= What you are asked to do =
The lines below starting at the line containing "DSpace Home (117, 260)" and ending at the line containing "呦呦鹿鸣：甲醛白菜，一毒14年 (53, 2397)" are to be repeated exactly, with both ends kept and nothing else added.

= Saved data entries =
---
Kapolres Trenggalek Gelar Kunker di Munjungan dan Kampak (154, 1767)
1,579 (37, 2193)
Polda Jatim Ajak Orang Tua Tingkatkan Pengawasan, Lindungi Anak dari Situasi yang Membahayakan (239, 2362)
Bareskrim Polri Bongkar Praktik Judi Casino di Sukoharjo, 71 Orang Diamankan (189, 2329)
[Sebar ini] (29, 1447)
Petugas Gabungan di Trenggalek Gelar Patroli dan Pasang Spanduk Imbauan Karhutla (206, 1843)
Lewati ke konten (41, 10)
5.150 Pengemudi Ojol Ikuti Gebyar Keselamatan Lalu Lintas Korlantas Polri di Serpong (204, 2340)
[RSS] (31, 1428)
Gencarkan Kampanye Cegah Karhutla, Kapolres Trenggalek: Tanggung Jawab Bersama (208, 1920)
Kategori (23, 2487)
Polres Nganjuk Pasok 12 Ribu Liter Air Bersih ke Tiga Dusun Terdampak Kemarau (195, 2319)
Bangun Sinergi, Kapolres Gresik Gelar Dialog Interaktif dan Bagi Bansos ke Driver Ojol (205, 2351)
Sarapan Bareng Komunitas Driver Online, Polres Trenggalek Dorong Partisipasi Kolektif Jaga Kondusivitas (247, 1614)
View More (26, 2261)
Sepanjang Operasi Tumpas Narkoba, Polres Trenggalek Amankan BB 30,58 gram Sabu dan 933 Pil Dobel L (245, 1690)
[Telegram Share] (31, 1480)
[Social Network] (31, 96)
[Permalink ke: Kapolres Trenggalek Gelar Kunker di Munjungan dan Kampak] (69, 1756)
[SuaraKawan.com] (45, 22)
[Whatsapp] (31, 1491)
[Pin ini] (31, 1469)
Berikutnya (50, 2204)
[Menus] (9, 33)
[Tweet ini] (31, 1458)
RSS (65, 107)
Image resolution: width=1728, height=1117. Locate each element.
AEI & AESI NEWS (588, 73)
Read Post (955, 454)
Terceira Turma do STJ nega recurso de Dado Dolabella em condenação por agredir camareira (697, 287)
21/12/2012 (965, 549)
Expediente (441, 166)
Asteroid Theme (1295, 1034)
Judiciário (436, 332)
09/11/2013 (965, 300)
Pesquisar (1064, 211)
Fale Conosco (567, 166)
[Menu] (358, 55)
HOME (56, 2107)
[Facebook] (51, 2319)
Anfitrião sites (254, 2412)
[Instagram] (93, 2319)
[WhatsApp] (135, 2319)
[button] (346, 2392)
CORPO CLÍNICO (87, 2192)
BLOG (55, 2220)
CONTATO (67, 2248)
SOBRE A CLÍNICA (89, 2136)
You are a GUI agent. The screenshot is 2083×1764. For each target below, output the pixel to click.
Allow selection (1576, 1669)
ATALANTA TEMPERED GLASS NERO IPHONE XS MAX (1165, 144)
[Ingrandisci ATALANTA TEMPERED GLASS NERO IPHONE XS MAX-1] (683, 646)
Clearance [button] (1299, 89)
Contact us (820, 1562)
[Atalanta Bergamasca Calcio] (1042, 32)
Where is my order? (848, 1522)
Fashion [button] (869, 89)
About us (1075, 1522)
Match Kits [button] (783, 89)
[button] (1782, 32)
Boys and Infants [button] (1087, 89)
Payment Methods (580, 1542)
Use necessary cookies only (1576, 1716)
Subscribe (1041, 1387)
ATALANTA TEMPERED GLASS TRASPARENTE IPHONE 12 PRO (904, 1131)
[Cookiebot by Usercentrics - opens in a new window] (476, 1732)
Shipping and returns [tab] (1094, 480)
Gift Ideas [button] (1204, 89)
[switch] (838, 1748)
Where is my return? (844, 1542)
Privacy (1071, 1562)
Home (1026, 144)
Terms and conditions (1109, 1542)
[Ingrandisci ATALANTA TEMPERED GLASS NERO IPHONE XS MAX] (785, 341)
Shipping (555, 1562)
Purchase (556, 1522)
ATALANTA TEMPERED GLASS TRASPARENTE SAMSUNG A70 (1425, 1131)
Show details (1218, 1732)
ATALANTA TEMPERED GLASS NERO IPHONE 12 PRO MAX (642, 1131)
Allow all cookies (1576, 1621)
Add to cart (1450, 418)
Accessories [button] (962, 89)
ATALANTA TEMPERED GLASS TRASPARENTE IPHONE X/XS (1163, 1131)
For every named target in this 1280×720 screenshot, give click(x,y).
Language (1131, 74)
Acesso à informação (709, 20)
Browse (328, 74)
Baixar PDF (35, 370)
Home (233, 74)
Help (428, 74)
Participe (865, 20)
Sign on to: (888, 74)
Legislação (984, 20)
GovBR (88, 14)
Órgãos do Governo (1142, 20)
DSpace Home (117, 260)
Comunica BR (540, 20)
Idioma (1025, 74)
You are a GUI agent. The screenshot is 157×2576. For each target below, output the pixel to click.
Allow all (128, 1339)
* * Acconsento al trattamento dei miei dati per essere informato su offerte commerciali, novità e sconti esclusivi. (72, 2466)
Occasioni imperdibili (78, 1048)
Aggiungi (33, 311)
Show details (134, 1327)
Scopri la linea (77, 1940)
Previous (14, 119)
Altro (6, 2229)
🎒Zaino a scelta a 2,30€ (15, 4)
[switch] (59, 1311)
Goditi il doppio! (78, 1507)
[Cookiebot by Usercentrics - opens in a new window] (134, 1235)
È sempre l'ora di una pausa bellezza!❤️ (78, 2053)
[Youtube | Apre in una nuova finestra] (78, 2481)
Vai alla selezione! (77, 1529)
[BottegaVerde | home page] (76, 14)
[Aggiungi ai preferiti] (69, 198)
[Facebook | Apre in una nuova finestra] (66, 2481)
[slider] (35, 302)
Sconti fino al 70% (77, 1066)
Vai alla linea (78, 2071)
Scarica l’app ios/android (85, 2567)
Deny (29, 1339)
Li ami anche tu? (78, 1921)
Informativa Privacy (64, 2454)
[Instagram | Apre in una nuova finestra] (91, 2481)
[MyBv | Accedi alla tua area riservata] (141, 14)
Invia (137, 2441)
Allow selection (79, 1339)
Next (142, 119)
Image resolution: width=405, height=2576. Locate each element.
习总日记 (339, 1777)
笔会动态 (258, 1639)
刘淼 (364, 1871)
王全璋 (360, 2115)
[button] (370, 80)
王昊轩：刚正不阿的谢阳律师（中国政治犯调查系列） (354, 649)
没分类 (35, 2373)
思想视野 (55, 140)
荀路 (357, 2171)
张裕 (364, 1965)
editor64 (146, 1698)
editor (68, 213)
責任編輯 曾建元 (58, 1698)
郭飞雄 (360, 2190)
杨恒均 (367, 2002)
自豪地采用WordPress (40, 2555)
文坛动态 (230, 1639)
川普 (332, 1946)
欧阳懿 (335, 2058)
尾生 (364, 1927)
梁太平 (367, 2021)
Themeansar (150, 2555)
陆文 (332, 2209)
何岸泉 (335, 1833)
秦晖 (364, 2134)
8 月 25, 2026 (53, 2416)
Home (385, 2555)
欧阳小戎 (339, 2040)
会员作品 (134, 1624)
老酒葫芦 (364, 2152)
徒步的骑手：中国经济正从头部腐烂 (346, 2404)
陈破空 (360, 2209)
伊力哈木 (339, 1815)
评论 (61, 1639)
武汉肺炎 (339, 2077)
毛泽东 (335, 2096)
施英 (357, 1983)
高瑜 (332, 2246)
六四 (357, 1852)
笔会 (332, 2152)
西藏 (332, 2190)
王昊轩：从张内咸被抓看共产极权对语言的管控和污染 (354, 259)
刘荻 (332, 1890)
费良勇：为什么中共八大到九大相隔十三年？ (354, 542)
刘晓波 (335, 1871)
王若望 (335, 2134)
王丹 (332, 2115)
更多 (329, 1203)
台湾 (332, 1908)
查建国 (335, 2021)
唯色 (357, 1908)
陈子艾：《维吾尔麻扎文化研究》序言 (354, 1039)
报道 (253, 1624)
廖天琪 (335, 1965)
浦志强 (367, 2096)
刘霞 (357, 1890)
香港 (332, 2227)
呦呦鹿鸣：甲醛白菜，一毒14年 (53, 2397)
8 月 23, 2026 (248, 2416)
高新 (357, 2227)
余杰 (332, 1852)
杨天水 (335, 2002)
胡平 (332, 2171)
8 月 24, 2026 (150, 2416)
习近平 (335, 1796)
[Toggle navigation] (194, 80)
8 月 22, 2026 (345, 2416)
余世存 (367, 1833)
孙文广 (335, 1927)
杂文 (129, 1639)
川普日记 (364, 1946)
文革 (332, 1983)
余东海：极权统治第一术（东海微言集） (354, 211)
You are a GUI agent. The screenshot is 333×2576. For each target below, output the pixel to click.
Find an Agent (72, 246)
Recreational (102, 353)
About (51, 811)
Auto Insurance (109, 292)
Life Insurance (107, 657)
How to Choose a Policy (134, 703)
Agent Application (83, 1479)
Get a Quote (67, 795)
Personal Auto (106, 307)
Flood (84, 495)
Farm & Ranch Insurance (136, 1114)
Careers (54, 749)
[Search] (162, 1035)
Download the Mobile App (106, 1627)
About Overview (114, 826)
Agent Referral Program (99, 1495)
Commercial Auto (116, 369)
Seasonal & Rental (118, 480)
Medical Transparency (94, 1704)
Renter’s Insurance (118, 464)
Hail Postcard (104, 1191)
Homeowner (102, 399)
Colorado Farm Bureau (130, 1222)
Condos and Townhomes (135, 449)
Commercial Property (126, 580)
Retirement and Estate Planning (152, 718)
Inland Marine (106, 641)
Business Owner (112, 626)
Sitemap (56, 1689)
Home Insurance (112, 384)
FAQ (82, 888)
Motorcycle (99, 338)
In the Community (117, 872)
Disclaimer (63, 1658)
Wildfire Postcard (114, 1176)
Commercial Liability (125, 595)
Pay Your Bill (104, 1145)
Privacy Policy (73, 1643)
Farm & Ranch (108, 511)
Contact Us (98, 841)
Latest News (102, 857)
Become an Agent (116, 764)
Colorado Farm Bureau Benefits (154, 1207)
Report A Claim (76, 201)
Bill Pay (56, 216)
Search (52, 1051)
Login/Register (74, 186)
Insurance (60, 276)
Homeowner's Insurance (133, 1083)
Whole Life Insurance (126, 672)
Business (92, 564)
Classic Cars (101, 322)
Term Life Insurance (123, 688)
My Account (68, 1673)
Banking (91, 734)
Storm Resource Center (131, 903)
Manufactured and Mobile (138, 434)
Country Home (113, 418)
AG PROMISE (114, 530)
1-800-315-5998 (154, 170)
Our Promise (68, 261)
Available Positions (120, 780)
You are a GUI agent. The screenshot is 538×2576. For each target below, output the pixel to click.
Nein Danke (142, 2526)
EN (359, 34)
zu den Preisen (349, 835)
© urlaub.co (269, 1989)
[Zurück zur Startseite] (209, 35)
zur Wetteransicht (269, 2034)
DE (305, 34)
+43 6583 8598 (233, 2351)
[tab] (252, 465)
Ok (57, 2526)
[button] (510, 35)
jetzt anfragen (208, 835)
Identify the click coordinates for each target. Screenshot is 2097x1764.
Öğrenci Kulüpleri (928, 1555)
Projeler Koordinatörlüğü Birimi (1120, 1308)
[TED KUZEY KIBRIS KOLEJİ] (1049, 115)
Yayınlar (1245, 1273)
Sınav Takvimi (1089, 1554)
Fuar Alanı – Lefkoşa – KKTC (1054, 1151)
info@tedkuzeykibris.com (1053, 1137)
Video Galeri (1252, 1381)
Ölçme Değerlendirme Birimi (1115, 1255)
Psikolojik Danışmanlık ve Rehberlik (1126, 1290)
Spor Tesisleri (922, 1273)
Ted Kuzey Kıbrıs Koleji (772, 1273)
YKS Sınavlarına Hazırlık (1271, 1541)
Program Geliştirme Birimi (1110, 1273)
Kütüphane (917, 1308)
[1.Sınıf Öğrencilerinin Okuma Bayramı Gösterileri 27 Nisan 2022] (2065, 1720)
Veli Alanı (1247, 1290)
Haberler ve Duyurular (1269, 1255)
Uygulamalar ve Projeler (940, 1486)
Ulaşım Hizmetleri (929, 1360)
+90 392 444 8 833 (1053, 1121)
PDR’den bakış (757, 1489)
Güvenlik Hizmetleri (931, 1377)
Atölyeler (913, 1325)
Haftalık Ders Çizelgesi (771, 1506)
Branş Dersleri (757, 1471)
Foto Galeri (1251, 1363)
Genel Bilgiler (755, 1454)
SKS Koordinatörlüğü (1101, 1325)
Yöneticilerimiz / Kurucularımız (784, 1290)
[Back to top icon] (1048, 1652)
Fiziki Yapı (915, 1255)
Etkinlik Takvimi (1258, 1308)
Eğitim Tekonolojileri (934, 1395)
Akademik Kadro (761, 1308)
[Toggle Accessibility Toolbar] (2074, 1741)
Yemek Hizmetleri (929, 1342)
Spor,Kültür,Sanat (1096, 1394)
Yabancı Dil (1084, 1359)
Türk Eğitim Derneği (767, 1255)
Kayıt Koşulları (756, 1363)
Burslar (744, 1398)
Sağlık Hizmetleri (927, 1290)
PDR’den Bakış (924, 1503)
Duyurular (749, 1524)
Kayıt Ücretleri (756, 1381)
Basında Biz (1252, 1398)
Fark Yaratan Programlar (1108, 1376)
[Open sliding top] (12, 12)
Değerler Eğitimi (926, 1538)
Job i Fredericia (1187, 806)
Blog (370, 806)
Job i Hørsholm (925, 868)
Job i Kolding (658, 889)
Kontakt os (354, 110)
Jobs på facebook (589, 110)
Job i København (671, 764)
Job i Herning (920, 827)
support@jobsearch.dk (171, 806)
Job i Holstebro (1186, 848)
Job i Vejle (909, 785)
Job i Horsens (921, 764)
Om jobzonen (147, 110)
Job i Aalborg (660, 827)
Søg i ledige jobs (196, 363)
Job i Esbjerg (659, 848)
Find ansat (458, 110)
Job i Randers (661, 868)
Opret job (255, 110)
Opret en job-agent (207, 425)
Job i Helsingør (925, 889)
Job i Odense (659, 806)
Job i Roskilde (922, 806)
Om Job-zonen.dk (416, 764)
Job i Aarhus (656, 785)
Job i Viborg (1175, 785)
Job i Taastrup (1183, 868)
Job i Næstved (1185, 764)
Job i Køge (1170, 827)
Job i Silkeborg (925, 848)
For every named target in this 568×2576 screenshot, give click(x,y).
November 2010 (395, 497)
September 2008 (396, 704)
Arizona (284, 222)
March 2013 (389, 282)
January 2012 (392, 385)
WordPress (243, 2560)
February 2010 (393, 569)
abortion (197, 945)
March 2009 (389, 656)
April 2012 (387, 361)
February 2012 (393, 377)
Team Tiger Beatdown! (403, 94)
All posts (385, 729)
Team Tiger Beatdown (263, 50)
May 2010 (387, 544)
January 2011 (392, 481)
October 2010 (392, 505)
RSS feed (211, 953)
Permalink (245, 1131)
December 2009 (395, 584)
---
= Result below =
DSpace Home (117, 260)
Comunica BR (540, 20)
Idioma (1025, 74)
You are a GUI agent. The screenshot is 157×2576. For each target below, output the pixel to click.
Allow all (128, 1339)
* * Acconsento al trattamento dei miei dati per essere informato su offerte commerciali, novità e sconti esclusivi. (72, 2466)
Occasioni imperdibili (78, 1048)
Aggiungi (33, 311)
Show details (134, 1327)
Scopri la linea (77, 1940)
Previous (14, 119)
Altro (6, 2229)
🎒Zaino a scelta a 2,30€ (15, 4)
[switch] (59, 1311)
Goditi il doppio! (78, 1507)
[Cookiebot by Usercentrics - opens in a new window] (134, 1235)
È sempre l'ora di una pausa bellezza!❤️ (78, 2053)
[Youtube | Apre in una nuova finestra] (78, 2481)
Vai alla selezione! (77, 1529)
[BottegaVerde | home page] (76, 14)
[Aggiungi ai preferiti] (69, 198)
[Facebook | Apre in una nuova finestra] (66, 2481)
[slider] (35, 302)
Sconti fino al 70% (77, 1066)
Vai alla linea (78, 2071)
Scarica l’app ios/android (85, 2567)
Deny (29, 1339)
Li ami anche tu? (78, 1921)
Informativa Privacy (64, 2454)
[Instagram | Apre in una nuova finestra] (91, 2481)
[MyBv | Accedi alla tua area riservata] (141, 14)
Invia (137, 2441)
Allow selection (79, 1339)
Next (142, 119)
Image resolution: width=405, height=2576. Locate each element.
习总日记 (339, 1777)
笔会动态 (258, 1639)
刘淼 (364, 1871)
王全璋 (360, 2115)
[button] (370, 80)
王昊轩：刚正不阿的谢阳律师（中国政治犯调查系列） (354, 649)
没分类 (35, 2373)
思想视野 (55, 140)
荀路 (357, 2171)
张裕 (364, 1965)
editor64 (146, 1698)
editor (68, 213)
責任編輯 曾建元 (58, 1698)
郭飞雄 (360, 2190)
杨恒均 (367, 2002)
自豪地采用WordPress (40, 2555)
文坛动态 (230, 1639)
川普 (332, 1946)
欧阳懿 (335, 2058)
尾生 (364, 1927)
梁太平 (367, 2021)
Themeansar (150, 2555)
陆文 (332, 2209)
何岸泉 (335, 1833)
秦晖 (364, 2134)
8 月 25, 2026 (53, 2416)
Home (385, 2555)
欧阳小戎 (339, 2040)
会员作品 (134, 1624)
老酒葫芦 (364, 2152)
徒步的骑手：中国经济正从头部腐烂 (346, 2404)
陈破空 (360, 2209)
伊力哈木 (339, 1815)
评论 (61, 1639)
武汉肺炎 (339, 2077)
毛泽东 (335, 2096)
施英 (357, 1983)
高瑜 (332, 2246)
六四 (357, 1852)
笔会 (332, 2152)
西藏 (332, 2190)
王昊轩：从张内咸被抓看共产极权对语言的管控和污染 (354, 259)
刘荻 (332, 1890)
费良勇：为什么中共八大到九大相隔十三年？ (354, 542)
刘晓波 (335, 1871)
王若望 (335, 2134)
王丹 (332, 2115)
更多 (329, 1203)
台湾 (332, 1908)
查建国 (335, 2021)
唯色 (357, 1908)
陈子艾：《维吾尔麻扎文化研究》序言 (354, 1039)
报道 (253, 1624)
廖天琪 (335, 1965)
浦志强 (367, 2096)
刘霞 (357, 1890)
香港 (332, 2227)
呦呦鹿鸣：甲醛白菜，一毒14年 (53, 2397)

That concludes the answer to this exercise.